To date, the anti-clipper faction has tried to deny the force of
the "law enforcement needs wiretaps" argument. They have claimed that
wiretaps aren't truly necessary and that law enforcement officers
will just have to work a bit harder.

This often-repeated argument has a flaw in it that I've heard no one else
mention. It doesn't acknowledge the fact that more and more crimes that
used to be susceptible to discovery through means other than wiretapping
(witnesses, visual or audio surveillance, physical searches) may soon be
concealed to all forms of discovery *except* wiretapping and its variants.
More and more of our life will take place over the wires, so it is no
surprise that more and more crime will take place there as well. 

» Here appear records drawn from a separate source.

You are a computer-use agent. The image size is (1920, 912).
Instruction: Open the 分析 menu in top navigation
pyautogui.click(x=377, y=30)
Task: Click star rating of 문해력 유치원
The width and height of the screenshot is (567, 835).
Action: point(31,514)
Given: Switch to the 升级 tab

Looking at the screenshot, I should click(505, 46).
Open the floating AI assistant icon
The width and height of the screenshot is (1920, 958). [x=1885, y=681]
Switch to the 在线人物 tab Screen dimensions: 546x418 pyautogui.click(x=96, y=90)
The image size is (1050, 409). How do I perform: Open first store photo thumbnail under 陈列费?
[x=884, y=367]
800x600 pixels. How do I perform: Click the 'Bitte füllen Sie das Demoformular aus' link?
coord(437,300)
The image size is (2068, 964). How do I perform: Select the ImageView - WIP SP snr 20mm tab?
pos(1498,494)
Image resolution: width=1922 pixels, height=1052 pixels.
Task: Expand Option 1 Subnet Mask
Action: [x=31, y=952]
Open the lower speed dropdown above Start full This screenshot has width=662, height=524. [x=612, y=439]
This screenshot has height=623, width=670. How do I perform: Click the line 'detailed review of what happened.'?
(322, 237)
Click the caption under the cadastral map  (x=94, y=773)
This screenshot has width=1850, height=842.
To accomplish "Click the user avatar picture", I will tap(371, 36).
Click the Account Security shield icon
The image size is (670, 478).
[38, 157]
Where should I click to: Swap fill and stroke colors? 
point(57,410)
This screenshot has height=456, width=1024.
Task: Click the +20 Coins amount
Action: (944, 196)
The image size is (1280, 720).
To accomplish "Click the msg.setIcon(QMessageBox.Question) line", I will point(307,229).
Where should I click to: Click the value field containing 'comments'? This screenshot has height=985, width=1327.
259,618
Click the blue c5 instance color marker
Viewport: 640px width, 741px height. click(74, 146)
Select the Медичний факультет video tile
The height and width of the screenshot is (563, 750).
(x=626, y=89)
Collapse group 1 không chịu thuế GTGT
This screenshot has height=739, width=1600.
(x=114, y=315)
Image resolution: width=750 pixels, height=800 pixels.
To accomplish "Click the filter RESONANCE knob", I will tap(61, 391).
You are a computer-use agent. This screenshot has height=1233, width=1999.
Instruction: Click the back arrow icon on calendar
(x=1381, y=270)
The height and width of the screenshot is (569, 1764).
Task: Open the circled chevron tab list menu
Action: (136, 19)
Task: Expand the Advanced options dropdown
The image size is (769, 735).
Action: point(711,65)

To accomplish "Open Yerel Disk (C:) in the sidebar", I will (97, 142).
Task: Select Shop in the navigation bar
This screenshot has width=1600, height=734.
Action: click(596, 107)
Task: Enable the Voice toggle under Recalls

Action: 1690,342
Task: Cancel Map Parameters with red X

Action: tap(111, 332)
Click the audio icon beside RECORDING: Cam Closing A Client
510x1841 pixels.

FROM PAPER TO DIGITAL VAPOR
Criminals who wanted to share things like military secrets, monthly
sales reports for drugs or stolen merchandise, and lists of stolen
credit card numbers used to have to keep a lot of this stuff on
paper. But more and more folks own computers and modems, and
software will eventually make using and sharing the computer files
even easier than paper. How long will it be before cops long for
the days when they could arrest someone and search their premises
for incriminating documents and actually expect to find anything
that isn't encrypted with RSA or PGP? Cops will be less able to
find incriminating paper evidence if crooks are smart enough to
keep things on computers and encrypted. And while I think privacy
advocates too often tend to make the criminal in their own image,
the privacy advocates' argument is that crooks are indeed smart and
careful with incriminating data.

"IF YOU WANNA ROB A BANK YOU MUST BEWARE, 
YOU'VE GOTTA USE THE COMPUTER UPSTAIRS"
Criminals who want lots of quick cash now often go stick-up a bank.
And even if hacking into and diverting money from banks' Electronic
Funds Transfer (EFT) systems or a company's billing system is more
their style, they still have to work at it. The hackers who claimed
to have diverted funds from an EFT system gave an involved story
about how they went to multiple banks, used phony identities, and
altered their appearance and handwriting each time when they opened
an account and again when they went back to withdraw their loot
over several visits. Somewhere in all those visits they may have
slipped up and given a clue as to who really picked up the money.
But if those hackers could bypass all this by just transforming
other people's bank deposits into their own digital cash with a few
keystrokes, all these opportunities to screw up and leave clues
behind go away.

BACK TO THE FUTURE:
TWENTY-FIRST CENTURY GRIFTERS

     [Con artists' schemes in the 1800s] often presupposed the
     anonymities of a mobile society. Con men slipped from
     place to place; geographically speaking; they also milked
     the fact of social ambiguity. . . . boundaries between
     classes (of every sort) were more porous than before. It
     was possible to pass oneself off as a lord, a professor,
     or a rich investor, which simply could not have been done
     in a tight, controlled, barnacled society where the
     markers of class are more obvious, if not indelible. . .
     . Technology permitted the more obvious forms of
     emulation [of the upper class]: cheap copies of hats or
     dresses; mass-produced artifacts and furniture.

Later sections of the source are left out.